I knew the patient well – he was an alcoholic and I’d seen him only a few days previously with abdominal pain, which I’d attributed to alcoholic gastritis. Now, en route, I ran through a mental list of diagnostic possibilities – and, in an alcoholic, there are many. He could have been withdrawing, suffering the effects of a head injury or developing an encephalopathy. Or perhaps I had underestimated his abdominal pain and he was now in the throes of pancreatitis or peritonitis.
He was certainly confused, sweaty and extremely agitated. But he was afebrile, not in pain, and there were no other pointers in the history or examination to suggest a specific physical illness. And he really was seeing gremlins crawling over the carpet, among other florid visual hallucinations. ‘Is it because he stopped drinking after he saw you, doctor?’ asked his wife.

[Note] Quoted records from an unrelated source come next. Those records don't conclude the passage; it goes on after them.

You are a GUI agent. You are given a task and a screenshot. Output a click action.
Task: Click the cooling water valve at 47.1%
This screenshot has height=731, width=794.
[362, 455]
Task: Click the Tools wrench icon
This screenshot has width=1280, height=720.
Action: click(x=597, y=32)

Which prompted me to recall the conversation we’d had. He had been drinking more than 100 units of cider per week – as he had done for a good year or two. This last consultation had seemed just another in a catalogue of alcohol-related complications, which previously had included depression, GORD, peripheral neuropathy and hypertension. And, as I had done on countless occasions in the past, I had explained that the underlying issue was his alcohol intake and that, should he continue his excessive intake, then he was likely to run into serious problems.
As ever, he had listened courteously and nodded in agreement, but I knew he would just carry on as before. Except, this time, he hadn’t. Clearly, he was suffering acute alcohol withdrawal and required admission for detoxification. We were lucky he hadn’t already suffered some withdrawal fits.
What I learned
Just occasionally, and somewhat randomly, previously resistant patients will decide to follow your advice to the letter. The problem is, by the time they do this, that advice may be given more in hope than expectation and so may lack the necessary detail and nuance. In retrospect, an exasperated, ‘You really have to stop the booze’ didn’t constitute a carefully thought out and agreed management plan for his alcoholism.

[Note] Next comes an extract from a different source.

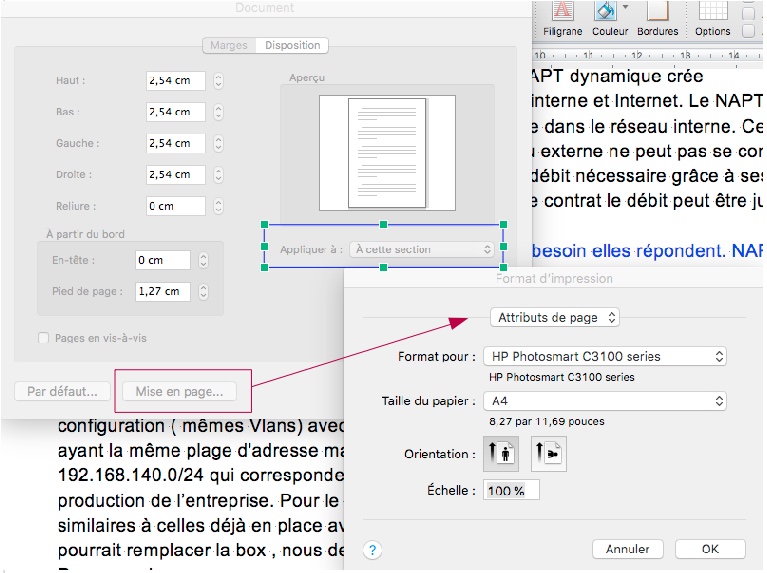Expand the Couleur dropdown arrow
767x573 pixels.
coord(626,7)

How this changed my practice
With alcoholic patients, I specifically tell them not to stop drinking suddenly. I explain that doesn’t mean I’m happy for them to carry on as they are, and I reinforce that abstinence is the goal. But I emphasise that this needs to be achieved in a planned way – preferably through a proper detox regime, but, failing that, by a slow, self-imposed withdrawal. And if they ask why, I warn them about the gremlins.